**Exercise**
Exactly the lines from the top of the records below through the one containing "Open the third" must be set down, with no line added or dropped.
(Exercise material)
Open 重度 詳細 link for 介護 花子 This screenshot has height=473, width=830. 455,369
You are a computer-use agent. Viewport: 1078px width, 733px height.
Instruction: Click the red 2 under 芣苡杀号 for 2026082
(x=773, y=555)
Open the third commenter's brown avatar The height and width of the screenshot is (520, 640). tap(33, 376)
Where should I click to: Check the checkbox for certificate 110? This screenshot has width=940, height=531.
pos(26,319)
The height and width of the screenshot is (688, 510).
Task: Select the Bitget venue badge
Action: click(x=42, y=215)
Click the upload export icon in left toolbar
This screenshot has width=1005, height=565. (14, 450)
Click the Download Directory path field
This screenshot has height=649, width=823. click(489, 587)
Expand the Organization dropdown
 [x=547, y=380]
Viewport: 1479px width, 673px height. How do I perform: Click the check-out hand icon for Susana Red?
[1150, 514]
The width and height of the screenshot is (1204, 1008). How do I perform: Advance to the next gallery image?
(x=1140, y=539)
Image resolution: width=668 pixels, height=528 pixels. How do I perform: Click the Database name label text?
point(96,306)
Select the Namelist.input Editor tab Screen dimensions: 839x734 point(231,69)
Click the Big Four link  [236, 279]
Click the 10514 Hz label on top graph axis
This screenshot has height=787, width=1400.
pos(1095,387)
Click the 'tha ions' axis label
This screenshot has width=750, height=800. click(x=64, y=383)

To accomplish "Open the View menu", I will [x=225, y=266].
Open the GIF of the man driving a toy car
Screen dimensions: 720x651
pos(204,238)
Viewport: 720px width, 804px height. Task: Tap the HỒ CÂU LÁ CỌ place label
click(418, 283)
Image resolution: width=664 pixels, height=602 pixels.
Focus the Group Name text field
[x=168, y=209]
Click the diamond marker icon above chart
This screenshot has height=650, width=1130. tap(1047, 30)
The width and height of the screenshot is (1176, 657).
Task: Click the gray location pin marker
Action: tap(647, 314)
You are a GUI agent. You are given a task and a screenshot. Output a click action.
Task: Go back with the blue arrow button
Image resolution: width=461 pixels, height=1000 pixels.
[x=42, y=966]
(End Exercise material)
**Task solution**
Open 重度 詳細 link for 介護 花子 This screenshot has height=473, width=830. 455,369
You are a computer-use agent. Viewport: 1078px width, 733px height.
Instruction: Click the red 2 under 芣苡杀号 for 2026082
(x=773, y=555)
Open the third commenter's brown avatar The height and width of the screenshot is (520, 640). tap(33, 376)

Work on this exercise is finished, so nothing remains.